─── Information shown

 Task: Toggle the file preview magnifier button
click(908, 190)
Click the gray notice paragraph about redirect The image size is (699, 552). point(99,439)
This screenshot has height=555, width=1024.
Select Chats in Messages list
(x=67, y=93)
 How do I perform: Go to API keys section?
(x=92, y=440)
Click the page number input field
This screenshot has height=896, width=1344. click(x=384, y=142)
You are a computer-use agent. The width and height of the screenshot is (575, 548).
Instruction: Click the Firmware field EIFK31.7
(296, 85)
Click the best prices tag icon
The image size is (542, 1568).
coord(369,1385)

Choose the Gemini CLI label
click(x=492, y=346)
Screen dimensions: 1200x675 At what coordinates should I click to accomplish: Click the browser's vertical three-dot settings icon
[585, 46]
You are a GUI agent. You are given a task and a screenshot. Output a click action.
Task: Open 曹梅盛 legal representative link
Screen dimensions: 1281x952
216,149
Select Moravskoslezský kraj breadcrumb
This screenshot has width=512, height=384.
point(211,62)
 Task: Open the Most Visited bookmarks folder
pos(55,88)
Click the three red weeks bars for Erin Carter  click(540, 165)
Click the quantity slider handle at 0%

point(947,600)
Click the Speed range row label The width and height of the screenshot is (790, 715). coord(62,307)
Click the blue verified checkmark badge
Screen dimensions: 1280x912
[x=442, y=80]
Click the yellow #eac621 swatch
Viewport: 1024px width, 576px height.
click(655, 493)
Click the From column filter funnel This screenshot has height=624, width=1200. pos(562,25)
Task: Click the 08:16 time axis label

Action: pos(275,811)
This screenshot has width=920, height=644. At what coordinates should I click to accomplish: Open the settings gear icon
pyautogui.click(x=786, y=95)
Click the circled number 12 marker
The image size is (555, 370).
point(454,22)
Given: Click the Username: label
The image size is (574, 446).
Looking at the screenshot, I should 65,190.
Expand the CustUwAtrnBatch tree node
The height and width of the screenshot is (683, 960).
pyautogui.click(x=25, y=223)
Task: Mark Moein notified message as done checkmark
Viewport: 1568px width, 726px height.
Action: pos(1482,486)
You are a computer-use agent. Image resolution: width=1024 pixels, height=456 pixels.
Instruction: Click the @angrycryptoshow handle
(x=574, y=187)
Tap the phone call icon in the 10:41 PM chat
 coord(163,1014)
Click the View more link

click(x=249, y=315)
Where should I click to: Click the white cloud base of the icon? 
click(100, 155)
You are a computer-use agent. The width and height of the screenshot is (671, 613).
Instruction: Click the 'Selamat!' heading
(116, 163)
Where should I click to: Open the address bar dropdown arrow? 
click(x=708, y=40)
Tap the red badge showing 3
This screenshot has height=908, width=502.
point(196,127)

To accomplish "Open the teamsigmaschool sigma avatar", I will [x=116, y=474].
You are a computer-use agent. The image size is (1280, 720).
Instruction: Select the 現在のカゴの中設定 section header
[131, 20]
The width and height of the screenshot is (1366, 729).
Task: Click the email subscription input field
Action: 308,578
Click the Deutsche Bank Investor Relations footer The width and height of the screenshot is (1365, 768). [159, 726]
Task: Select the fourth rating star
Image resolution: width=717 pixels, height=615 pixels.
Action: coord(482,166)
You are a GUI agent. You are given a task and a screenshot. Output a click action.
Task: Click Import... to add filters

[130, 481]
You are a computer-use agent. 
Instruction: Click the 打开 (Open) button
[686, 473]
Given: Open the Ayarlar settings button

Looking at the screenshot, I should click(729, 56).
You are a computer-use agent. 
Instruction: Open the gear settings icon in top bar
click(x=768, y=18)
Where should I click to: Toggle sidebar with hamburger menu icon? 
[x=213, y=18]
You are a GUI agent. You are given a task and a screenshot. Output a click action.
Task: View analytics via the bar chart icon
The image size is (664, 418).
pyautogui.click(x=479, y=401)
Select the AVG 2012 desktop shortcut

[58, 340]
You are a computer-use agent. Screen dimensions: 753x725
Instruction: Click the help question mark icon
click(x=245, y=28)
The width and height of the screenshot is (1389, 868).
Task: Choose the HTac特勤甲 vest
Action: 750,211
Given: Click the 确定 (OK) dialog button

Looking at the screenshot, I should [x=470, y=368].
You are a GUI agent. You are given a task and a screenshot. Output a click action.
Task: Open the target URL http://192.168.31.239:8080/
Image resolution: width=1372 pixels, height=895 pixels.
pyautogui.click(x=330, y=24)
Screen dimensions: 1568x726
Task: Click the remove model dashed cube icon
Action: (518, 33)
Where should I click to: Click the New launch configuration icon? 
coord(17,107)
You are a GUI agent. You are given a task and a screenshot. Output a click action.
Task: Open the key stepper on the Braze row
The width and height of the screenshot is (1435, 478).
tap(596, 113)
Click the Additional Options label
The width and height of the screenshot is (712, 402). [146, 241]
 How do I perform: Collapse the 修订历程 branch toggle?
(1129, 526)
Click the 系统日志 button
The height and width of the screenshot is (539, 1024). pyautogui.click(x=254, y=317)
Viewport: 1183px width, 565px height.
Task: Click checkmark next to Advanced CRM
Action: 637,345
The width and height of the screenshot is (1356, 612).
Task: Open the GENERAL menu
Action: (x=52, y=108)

──────

_Assignment_. Copy out each line of the records where the word "computer" appears.

_Task solution_.
You are a computer-use agent. The width and height of the screenshot is (575, 548).
You are a computer-use agent. Image resolution: width=1024 pixels, height=456 pixels.
You are a computer-use agent. The width and height of the screenshot is (671, 613).
You are a computer-use agent. The image size is (1280, 720).
You are a computer-use agent. 
You are a computer-use agent. 
You are a computer-use agent. Screen dimensions: 753x725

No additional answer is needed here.